Fassina: ecco il conto

Stefano Fassina, leader emergente della sinistra Pd, non ha peli sulla lingua, e mette nero su bianco le condizioni – del tipo prendere o lasciare – alle quali l’ala ultrabersaniana del partito sarebbe disposta a far passare la legge al Senato. “Il Governo dia parere favorevole agli emendamenti presentati da alcuni senatori Pd in Commissione Cultura per cancellare il potere dei presidi di chiamare e rimuovere i docenti, per introdurre un piano pluriennale per l’assunzione degli insegnanti precari, per correggere il finanziamento delle scuole secondarie private“.

Il ragionamento di Fassina è tutto politico: “Ricordi il Segretario del Pd che la lealtà di chi rappresenta il Pd in Parlamento va innanzitutto al programma sul quale è stato eletto“. Che era quello di Bersani del 2013, fa chiaramente capire, e non quello di Renzi del 2014, proposte sulla scuola in testa.

Il parlamentare, che non da ora fa dipendere la sua permanenza nelle file del Pd dall’esito dello scontro sulla ‘Buona Scuola’, scrive che “chi non ha condiviso le svolte liberiste e plebiscitarie del Governo non ha cercato di affermare il ‘suo interesse personale’ ma l’interesse di quella larga parte di popolo democratico che alle elezioni di domenica scorsa è rimasta a casa o ha scelto altri partiti“.
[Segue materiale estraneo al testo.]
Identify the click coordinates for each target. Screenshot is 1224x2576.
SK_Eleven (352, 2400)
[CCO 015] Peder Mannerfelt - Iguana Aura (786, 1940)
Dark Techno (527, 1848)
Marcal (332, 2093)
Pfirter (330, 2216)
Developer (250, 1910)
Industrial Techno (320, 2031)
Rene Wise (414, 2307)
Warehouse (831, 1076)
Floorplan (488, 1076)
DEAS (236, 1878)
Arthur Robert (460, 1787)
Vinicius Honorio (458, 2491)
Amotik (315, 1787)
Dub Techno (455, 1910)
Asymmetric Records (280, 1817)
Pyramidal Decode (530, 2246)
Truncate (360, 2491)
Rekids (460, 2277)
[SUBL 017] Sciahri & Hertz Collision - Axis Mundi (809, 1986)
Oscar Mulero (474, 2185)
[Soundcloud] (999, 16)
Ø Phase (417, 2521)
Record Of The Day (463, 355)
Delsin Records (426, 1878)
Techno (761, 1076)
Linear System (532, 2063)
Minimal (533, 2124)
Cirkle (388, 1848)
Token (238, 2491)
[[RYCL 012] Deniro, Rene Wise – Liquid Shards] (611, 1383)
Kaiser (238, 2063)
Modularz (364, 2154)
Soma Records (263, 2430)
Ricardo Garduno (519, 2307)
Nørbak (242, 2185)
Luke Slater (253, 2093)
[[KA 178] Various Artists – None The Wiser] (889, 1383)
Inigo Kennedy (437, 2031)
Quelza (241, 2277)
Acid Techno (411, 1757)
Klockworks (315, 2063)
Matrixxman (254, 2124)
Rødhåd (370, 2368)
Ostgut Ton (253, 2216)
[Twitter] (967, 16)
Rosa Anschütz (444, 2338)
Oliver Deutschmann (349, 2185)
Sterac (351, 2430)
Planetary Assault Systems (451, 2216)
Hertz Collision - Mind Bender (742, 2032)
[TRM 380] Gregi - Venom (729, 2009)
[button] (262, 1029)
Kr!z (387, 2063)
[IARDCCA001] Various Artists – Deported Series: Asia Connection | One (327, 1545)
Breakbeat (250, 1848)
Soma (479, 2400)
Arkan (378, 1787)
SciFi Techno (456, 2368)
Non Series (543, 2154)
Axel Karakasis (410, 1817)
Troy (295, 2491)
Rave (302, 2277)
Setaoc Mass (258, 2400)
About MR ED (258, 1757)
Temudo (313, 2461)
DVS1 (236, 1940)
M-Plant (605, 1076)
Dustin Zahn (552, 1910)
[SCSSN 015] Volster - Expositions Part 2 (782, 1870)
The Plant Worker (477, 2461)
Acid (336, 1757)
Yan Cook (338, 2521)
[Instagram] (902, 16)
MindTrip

Insomma: o Renzi passa sotto le forche caudine degli emendamenti della sinistra Pd e recupera il rapporto con “chi è rimasto a casa” oppure sarà lui, Fassina, e chi la pensa come lui, ad andare a cercare l’elettorato perduto, ma – evidentemente – fuori del Pd, in un altro soggetto politico che si ponga in continuità con la linea tradizionale del PCI-PDS-DS-PD bersaniano che sulla scuola – con la vistosa anomalia berlingueriana (nel senso di Luigi) – ha sempre tenuto una linea statalista e contraria ad ogni ipotesi di pluralismo “delle” istituzioni, oltre che “nelle” istituzioni.